• _Exercise instructions_
Below are some records. Print exactly the lines between the one holding "Informazioni sul sito (306, 2519)" and the one holding "Cookie settings (187, 2519)", inclusive, and nothing else.

• _Collected data entries_
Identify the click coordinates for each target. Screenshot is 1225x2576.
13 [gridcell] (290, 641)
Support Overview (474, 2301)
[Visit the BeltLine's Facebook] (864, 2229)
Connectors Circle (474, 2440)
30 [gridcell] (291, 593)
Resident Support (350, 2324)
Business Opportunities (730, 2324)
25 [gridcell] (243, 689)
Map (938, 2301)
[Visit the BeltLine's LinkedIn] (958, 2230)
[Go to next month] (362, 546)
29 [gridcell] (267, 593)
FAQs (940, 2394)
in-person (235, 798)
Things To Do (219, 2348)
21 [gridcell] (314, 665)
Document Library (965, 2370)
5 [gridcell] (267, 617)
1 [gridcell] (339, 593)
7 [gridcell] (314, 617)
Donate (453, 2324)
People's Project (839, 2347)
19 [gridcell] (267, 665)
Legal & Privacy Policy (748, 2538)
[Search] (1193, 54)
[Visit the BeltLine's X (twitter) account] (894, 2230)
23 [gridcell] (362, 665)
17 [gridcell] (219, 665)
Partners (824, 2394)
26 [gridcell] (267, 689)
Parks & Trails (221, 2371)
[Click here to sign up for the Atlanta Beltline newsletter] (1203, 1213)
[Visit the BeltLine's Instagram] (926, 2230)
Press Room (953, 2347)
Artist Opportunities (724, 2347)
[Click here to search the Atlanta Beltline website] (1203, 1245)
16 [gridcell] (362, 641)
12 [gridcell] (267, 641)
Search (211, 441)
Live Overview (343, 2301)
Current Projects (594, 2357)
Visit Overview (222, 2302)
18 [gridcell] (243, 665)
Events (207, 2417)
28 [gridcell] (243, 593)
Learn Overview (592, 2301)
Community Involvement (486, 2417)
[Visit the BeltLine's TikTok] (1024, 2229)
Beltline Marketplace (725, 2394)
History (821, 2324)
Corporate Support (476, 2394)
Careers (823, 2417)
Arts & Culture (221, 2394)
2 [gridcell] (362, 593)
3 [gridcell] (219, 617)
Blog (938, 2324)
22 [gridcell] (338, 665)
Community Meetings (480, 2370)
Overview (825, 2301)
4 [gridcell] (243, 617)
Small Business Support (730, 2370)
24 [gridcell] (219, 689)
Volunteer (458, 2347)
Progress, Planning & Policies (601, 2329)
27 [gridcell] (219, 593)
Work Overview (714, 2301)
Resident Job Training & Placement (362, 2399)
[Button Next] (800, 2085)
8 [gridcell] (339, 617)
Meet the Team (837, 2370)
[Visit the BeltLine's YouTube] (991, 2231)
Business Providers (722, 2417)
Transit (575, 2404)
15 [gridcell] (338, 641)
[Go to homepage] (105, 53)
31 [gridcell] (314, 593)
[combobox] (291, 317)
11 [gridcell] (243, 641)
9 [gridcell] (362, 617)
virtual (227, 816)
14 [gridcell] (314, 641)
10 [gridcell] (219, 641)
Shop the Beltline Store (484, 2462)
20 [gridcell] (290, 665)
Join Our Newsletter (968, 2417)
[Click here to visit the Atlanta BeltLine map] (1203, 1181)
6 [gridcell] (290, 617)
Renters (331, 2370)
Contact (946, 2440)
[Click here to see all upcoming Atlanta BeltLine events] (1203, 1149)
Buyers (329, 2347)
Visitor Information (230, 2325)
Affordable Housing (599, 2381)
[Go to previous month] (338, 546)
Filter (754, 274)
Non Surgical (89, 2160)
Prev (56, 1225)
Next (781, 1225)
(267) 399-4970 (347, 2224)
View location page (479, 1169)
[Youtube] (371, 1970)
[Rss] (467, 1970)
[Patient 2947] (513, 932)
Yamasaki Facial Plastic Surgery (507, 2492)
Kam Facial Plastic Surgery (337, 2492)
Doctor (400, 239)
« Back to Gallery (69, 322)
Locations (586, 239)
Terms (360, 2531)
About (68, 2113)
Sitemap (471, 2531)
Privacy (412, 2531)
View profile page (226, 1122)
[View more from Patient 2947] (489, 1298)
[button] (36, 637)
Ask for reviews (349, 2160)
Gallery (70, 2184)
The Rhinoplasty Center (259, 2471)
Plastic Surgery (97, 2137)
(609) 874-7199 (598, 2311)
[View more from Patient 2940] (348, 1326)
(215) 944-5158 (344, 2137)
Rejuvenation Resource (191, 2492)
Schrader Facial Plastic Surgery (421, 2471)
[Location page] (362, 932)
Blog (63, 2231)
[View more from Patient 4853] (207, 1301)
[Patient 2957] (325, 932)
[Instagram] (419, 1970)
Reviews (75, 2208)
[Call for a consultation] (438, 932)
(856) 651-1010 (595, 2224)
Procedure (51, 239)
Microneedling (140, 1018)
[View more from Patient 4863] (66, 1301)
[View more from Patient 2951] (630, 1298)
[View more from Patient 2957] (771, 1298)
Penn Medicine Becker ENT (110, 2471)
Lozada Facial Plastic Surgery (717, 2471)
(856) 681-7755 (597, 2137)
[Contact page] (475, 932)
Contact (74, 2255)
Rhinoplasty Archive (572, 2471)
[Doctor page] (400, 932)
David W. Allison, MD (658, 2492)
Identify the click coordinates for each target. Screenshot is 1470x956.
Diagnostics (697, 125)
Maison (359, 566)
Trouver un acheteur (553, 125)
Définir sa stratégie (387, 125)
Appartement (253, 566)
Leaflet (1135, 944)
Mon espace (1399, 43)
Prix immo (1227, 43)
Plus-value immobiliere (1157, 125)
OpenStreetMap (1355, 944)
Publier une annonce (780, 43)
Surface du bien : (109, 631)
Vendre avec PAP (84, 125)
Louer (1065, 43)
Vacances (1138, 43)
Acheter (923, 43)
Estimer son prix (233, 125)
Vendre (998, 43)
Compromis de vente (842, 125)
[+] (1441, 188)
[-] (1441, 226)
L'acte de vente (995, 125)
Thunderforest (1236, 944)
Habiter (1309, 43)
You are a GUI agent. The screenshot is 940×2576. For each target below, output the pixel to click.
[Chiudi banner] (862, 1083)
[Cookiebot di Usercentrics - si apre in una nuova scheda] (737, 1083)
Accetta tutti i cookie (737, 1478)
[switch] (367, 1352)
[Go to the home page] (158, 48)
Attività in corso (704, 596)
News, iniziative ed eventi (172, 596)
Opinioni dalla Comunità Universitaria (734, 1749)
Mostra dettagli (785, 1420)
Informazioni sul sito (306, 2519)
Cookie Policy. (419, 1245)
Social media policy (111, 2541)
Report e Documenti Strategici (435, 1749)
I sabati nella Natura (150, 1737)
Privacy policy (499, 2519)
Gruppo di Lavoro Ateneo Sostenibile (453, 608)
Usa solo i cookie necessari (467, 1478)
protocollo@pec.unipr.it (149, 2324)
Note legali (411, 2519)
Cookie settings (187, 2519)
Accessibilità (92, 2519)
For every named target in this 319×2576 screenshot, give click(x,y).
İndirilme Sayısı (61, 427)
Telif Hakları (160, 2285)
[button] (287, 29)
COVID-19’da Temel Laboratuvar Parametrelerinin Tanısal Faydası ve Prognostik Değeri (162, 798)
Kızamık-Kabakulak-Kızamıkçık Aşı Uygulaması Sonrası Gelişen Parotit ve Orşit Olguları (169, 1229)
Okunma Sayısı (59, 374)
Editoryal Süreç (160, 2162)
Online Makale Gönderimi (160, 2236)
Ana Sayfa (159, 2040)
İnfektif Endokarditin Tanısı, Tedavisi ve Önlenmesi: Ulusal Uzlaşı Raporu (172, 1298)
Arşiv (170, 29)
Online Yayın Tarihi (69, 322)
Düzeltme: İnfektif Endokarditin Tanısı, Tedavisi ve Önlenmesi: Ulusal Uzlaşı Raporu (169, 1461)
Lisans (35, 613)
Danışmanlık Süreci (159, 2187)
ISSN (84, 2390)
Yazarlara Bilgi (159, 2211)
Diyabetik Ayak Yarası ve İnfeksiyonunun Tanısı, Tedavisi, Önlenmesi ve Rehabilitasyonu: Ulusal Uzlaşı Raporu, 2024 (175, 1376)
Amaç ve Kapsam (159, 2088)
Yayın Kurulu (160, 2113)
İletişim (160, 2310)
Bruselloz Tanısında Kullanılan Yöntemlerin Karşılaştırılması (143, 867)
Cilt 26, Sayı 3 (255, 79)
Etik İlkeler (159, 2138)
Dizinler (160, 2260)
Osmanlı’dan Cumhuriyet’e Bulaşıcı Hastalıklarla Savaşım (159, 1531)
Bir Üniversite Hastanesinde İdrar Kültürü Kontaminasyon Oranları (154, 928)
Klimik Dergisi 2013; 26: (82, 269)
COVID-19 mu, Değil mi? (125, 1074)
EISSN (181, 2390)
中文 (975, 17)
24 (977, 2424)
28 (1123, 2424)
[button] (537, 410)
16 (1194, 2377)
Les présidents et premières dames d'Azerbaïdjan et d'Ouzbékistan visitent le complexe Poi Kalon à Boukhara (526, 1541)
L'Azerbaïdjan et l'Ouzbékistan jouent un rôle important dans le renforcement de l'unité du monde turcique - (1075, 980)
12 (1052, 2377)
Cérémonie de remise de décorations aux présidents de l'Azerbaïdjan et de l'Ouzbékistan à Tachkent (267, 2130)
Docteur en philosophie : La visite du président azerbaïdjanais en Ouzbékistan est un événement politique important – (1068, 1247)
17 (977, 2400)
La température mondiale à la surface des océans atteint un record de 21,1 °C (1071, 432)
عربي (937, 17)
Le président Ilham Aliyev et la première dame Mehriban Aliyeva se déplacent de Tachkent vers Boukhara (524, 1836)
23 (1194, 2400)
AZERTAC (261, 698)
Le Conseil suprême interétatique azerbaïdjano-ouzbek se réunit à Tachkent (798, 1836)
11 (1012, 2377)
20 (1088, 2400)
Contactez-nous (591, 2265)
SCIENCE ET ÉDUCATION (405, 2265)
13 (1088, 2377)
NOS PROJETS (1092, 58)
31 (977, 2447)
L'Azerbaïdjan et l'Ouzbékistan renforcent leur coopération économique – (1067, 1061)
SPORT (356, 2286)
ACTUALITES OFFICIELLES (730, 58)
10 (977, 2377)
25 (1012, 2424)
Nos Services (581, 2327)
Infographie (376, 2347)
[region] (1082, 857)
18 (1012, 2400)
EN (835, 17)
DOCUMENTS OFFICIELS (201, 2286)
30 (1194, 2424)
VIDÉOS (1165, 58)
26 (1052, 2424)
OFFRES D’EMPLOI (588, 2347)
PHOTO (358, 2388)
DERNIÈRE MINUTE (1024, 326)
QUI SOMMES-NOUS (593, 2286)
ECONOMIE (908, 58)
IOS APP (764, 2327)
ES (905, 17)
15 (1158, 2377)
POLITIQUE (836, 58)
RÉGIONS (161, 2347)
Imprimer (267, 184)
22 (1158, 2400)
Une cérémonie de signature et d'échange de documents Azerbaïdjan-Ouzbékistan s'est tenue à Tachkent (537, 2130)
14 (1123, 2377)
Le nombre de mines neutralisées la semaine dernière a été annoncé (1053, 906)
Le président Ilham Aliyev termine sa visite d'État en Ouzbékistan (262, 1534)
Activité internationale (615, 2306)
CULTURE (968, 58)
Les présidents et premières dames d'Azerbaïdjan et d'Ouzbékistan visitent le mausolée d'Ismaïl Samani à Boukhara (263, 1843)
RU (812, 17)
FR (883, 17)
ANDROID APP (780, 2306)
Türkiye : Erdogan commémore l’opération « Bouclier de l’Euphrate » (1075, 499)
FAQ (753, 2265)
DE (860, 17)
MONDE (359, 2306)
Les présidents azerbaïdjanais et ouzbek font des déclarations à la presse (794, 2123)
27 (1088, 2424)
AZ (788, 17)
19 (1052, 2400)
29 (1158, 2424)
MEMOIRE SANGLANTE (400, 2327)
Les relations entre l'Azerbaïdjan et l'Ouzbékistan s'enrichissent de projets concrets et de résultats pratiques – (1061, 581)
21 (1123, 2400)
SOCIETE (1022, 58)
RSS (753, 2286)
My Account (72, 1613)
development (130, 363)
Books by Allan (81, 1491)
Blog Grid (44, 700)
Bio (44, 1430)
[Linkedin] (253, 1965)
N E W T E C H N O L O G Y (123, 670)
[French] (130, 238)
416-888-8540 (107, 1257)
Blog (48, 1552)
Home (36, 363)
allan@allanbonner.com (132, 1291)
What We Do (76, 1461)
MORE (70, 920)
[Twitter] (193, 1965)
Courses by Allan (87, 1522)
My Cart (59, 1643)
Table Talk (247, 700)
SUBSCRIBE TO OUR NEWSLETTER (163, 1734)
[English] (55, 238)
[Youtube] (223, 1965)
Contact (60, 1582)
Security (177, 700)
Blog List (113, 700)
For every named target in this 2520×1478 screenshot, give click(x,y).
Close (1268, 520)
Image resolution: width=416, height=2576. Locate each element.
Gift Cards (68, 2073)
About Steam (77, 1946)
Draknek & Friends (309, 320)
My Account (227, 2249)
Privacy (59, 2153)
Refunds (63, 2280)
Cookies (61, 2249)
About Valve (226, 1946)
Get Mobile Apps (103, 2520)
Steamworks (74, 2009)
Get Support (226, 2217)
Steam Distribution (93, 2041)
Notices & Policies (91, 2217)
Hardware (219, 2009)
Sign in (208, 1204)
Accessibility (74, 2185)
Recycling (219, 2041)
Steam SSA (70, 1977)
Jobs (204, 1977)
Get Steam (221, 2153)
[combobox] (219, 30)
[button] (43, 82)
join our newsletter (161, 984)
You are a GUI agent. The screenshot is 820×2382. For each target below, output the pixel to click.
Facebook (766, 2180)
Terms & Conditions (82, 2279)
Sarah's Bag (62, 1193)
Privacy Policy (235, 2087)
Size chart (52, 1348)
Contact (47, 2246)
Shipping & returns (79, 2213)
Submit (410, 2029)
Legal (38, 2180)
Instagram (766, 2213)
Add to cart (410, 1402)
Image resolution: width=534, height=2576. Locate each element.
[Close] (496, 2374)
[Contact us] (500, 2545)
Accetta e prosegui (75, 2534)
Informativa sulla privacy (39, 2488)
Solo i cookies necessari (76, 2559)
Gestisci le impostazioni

• _Problem solution_
Informazioni sul sito (306, 2519)
Cookie Policy. (419, 1245)
Social media policy (111, 2541)
Report e Documenti Strategici (435, 1749)
I sabati nella Natura (150, 1737)
Privacy policy (499, 2519)
Gruppo di Lavoro Ateneo Sostenibile (453, 608)
Usa solo i cookie necessari (467, 1478)
protocollo@pec.unipr.it (149, 2324)
Note legali (411, 2519)
Cookie settings (187, 2519)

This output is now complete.